Basically this whole process rests on the assumption that writing to the database from one location with a bunch of data all at once is more efficient than writing one row of data at a random time. Is my assumption correct, or way off base? Also, on the SQL side, is there a command to tell it to write a bunch of rows at once that would improve write performance?
This is how the database is being written to:
I'm using LinqToSQL in C#, so for each insert, I first create a DataContext instance. From the DataContext object I then call a stored procedure which inserts the location update.
The table is indexed by datetime, for the time of the update.
Have a look at the SqlBulkCopy class - this allows you to use BCP to insert chunks of data very quickly.
Also, make sure your indexes are efficient. If you have a clustered index on anything that does not increase sequentially (integer, date) then you will suffer performance slowdowns as the pages are filled up.
Have you looked MSMQ ( Microsoft Message Queuing (MSMQ)) ? That seems to me an option to take a look.
Yes, inserting in batches will typically be faster than separate inserts given your description. Each insert will require a connection to be set up and packets to be transferred. If you have a single small insert that takes one packet and you issue three of those, but you alternatively have three inserts that are small enough that they can all fit in one packet then it will help.
Quantifying it is difficult just based on your description - you'll need to do testing for that. For example, if you are keeping a dedicated connection open at all times anyway, as hova suggests, then you might see less of an impact.
Another area you might want to take a look at is whether you are setting up and tearing down a connection for each insert. That alone might make a performance improvement, negating the need for batching.
You'll also want to have as few indexes on the table as possible.
It sounds like a good idea. Why not give it a shot and see how it performs?
On the SQL side you'd want to have a look at making sure you are using parameterized queries.
Also batching your INSERT statements will certainly increase the performance.
Connection management is also key, of course that depends on how the application is built and whether it depends on a connection being there.
Are you not afraid to loose data while are you collecting data to batch copy?
I'm writing application doing the same.
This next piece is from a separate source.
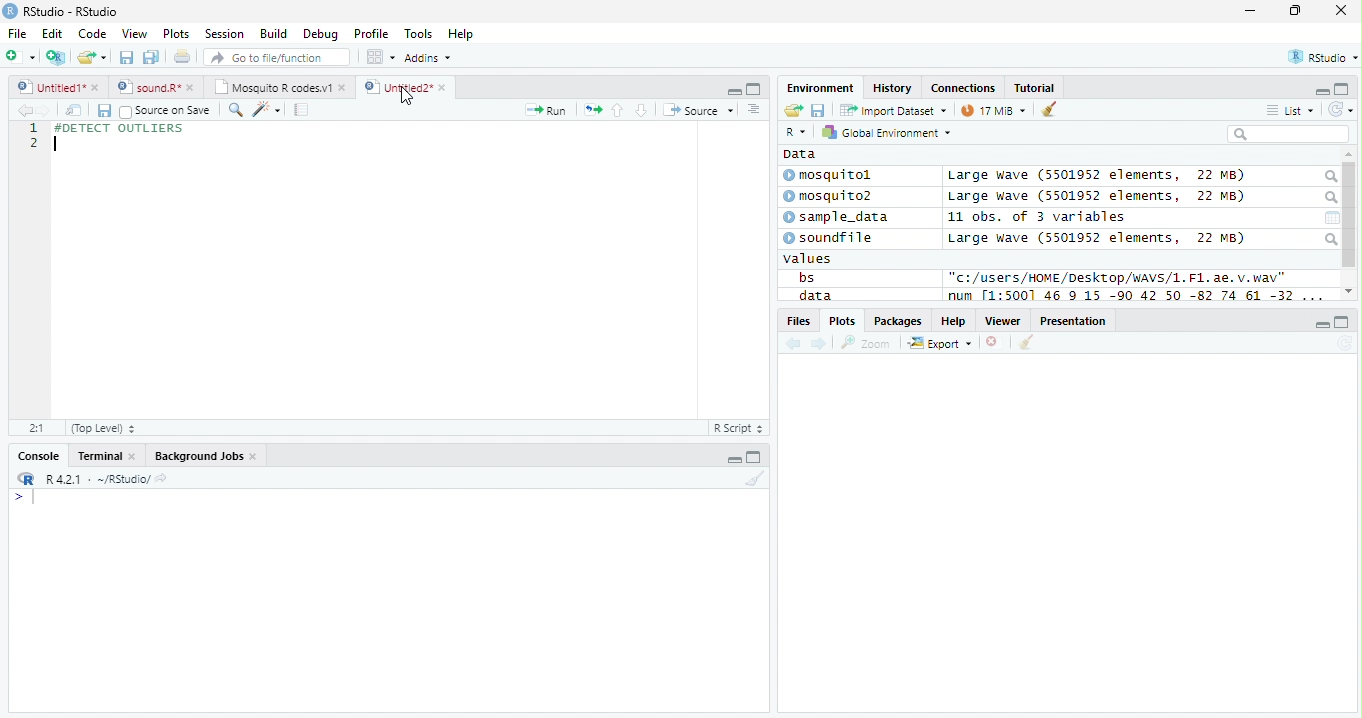  I want to click on Logo, so click(11, 11).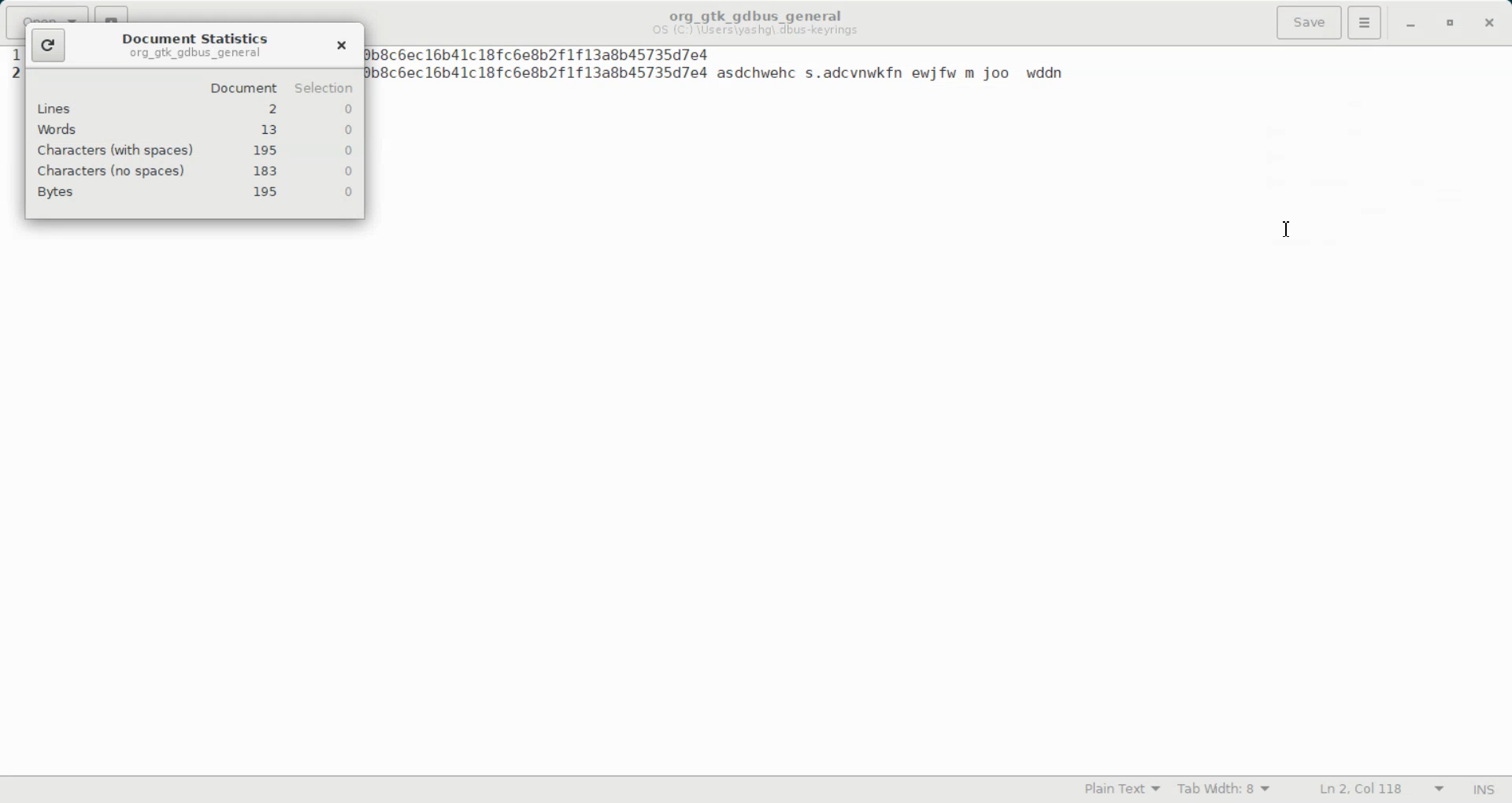 The image size is (1512, 803). Describe the element at coordinates (75, 108) in the screenshot. I see `lines` at that location.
At start I will have to write data from 3,5k GPS devices. One device should send data each minute but it can send faster. Destination number of devices is 10,5k.
I'm wondering about inserting performance too. For now I'm saving received data to db on every packet using pure ADO.NET ICommand and stored procedure. On my test serwer (Xeon 3,4GHz and one 1TB hard disk - normal desktop ;) it takes for now 1ms or less.
#GRIMUS - should I wondering if there will be more devices?